• @BorgDrone@lemmy.one
    link
    fedilink
    81 year ago

    The Last of Us Part 1 is another example. We know it should run better on our hardware (…) because we have already seen the original game run far better on less capable hardware.

    You cannot directly compare PC specs with those of a console. TLoU was made by Naughty Dog who are well known for squeezing absurd amounts or performance out of console hardware. The way to do this by leveraging a platforms specific strong points. The engine is very likely designed around the strengths of the console’s hardware.

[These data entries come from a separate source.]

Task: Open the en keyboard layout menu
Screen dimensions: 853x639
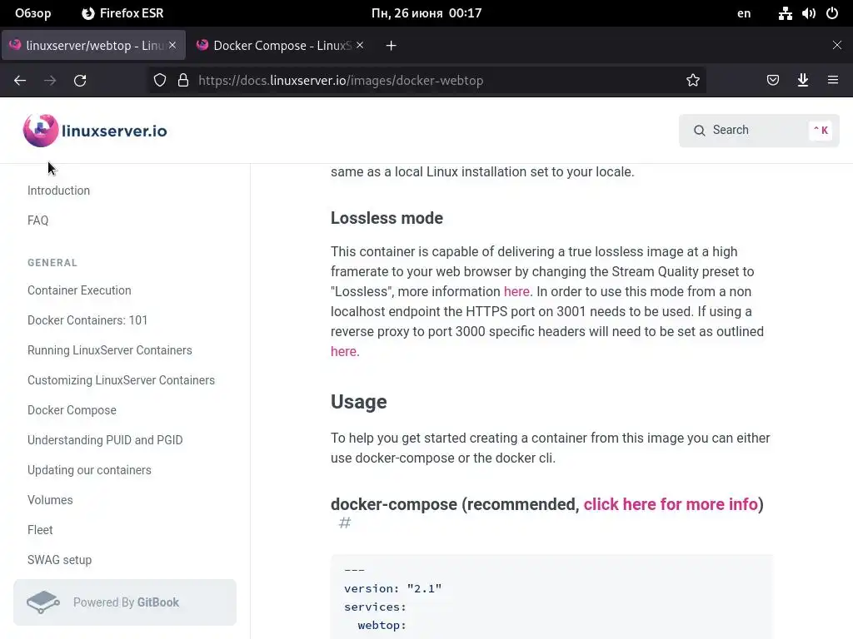Action: coord(744,13)
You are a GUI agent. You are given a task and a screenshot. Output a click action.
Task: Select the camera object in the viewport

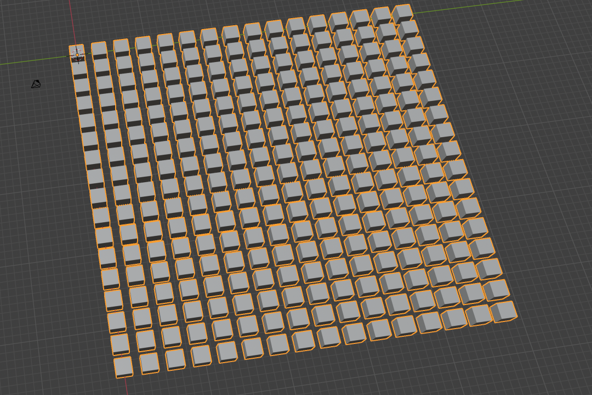(x=36, y=84)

    PCs have a different architecture from consoles, with different trade-offs. For example: PCs are designed to be modular. You can replace graphics cards, processors, RAM, etc. This comes at a cost. One such cost is that a PC GPU has to have it’s own discrete RAM. There is a performance penalty to this. On a console things can be much more tightly integrated. I/O on a PS5 is a good example. It’s not just a fast SSD, it’s also a storage controller with more priority levels, it’s also a storage controller that interfaces directly with the GPU cache, etc.

    • ono
      link
      fedilink
      English
      101 year ago

      Sigh… You conveniently deleted important parts of my comment, such as “at least with low-graphics settings” and “adjust for a few years of hardware inflation”, and completely ignored the fact that I am talking about cases of abnormally bad performance compared to entire categories of games. The straw man you’re arguing against is not what I wrote.

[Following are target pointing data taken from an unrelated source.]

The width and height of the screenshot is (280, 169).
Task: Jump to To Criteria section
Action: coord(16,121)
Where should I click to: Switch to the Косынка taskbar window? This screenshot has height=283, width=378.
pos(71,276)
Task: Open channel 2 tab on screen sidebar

      • @BorgDrone@lemmy.one
        link
        fedilink
        41 year ago

        You conveniently deleted important parts of my comment, such as “at least with low-graphics settings” and “adjust for a few years of hardware inflation”,

        No, that just supports my theory. Graphics settings usually scale really well, that’s the reason they are adjustable by the end-user in the first place. Those should not cause any of the issues you are talking about. The problems lie in parts that take advantage of certain architectural differences.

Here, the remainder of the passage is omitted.